▸ **TEXT PROVIDED**

Real or Fake Christmas Trees?

It is that time of year when I plunge into the depths of the cellar and wrestle the Xmas tree out of its cardboard coffin. After assembling the three pieces and placing the tree in its stand, I just need to check the fairy lights still work before handing over the branch-straightening & decoration stage to Mary.

Mary setting up this year's Xmas tree

Also at this time of the year, the discussion of whether real or fake Xmas trees are better for the planet surfaces in the mainstream - and not so mainstream - media. My maxim on this topic was that fake trees used for at least 10 years were equivalent to a new real tree every year - I don't know where that information came from but it was planted into my memory many moons ago.

Since you should update your maxims as new evidence comes to light, I thought I would take another look at this topic. My first port of call was the Soil Association website which confirmed my long-held maxim that you need to re-use an artificial tree 10 times to negate its carbon footprint. Job done! Time to put some presents around our fake Xmas tree!

We then tried to recall how long we had had this particular fake tree. There is certainly a photo from Xmas 2018 where it features in the background ...

Xmas 2018

... and we inherited the tree from our son and daughter-in-law so that means it has been re-used at least five times.

▸ **LISTING**
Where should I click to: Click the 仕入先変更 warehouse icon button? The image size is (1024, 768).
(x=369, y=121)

* * *

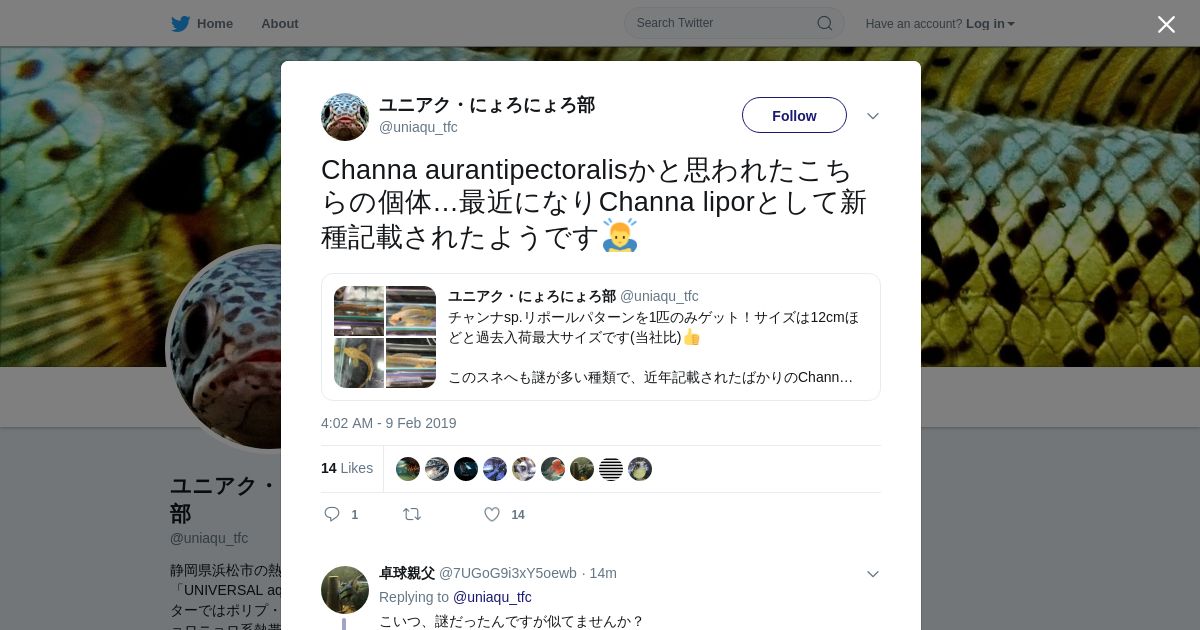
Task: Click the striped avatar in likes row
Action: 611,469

▸ **EXERCISE DESCRIPTION**
Rewrite the stretch of the Christmas trees post from "Mary setting up" through "many moons ago.", putting "artificial trees" wherever "fake trees" appears.

▸ **ANSWER IN FULL**
Mary setting up this year's Xmas tree

Also at this time of the year, the discussion of whether real or fake Xmas trees are better for the planet surfaces in the mainstream - and not so mainstream - media. My maxim on this topic was that artificial trees used for at least 10 years were equivalent to a new real tree every year - I don't know where that information came from but it was planted into my memory many moons ago.